CASTEL IVANO. Ci sono voluti diversi anni di lavoro, tanta passione e la ricerca dei fondi necessari. Ma il risultato ha trovato tutti concordi. Stiamo parlando del volume “Il Borgo di Strigno”, opera a cura dello storico Vittorio Fabris, presentato nei giorni scorsi nella sala della canonica. Un libro che si compone di seicento pagine suddivise in vari capitoli che spaziano dal profilo storico della Valsugana orientale alle note sul Borgo di Strigno, dalle origini medievali fino alla nascita del nuovo Comune di Castel Ivano nel 2016, passando per una visita approfondita del paese ma anche delle frazioni, i masi sparsi e la montagna, terminando con una appendice documentaria. Il percorso espositivo, partendo dai primi insediamenti castellani e dal primo nucleo abitativo di Strigno, seguendo le vicende storiche, artistiche, religiose e sociali che hanno caratterizzato questa comunità e i personaggi più importanti che l’hanno animata, analizza fin nel dettaglio le testimonianze storiche e monumentali, gli edifici religiosi e civili più insigni, le tipologie costruttive urbane e rurali, le attività artigianali e produttive, le tradizioni popolari, la religiosità, e altro ancora. Fabris pone l'attenzione su ogni particolare, anche il più piccolo, presente nel territorio, con estrema cura nella ricerca di informazioni e di note.
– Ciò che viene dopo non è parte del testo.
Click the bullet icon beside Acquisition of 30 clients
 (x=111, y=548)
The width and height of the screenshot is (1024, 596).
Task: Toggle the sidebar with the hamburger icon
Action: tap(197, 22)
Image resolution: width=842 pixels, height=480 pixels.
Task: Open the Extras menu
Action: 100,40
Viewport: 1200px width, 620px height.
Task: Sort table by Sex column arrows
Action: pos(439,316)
«Un lavoro promosso dalla precedente amministrazione di Strigno che abbiamo supportato e sostenuto, nella convinzione che l’identità e la cultura di una comunità possano rafforzarsi anche attraverso la conoscenza del proprio passato - spiega il sindaco di Castel Ivano Alberto Vesco - la storia è il patrimonio più prezioso di una comunità, il racconto dei periodi decisivi della vita e del suo sviluppo e al professor Fabris va riconosciuto il merito di non essersi limitato a scrivere con la penna, ma di essersi immerso nell’impresa con cuore, vorrei dire con affetto».

Diverse sono state le persone, gli enti pubblici e privati, gli archivi e le associazioni che hanno collaborato con l'autore. Il volume, alla cui pubblicazione hanno contribuito anche Regione, Provincia ed Ecomuseo, è stato dato alle stampe lo scorso dicembre. Un'opera completa, che conferma la sensibilità di Fabris verso il territorio, ricca di spunti e approfondimenti, che può essere letta in vari tempi a seconda dello "scorcio" o del momento storico che il lettore intende approfondire. «Il libro non è soltanto la rappresentazione del virtuosismo dell’autore che mira alla descrizione di ciò che può suscitare interesse - aggiunge l’assessore Giacomo Pasquazzo - ma è anche il “vissuto” di una Comunità. Non è soltanto una ricostruzione storica, è un insieme di tante storie. È un turbine di angoli, di dettagli d’arte e di storie, che punta direttamente all’attenzione del lettore. È un libro aperto, fonte di un numero illimitato di possibili sviluppi e interpretazioni».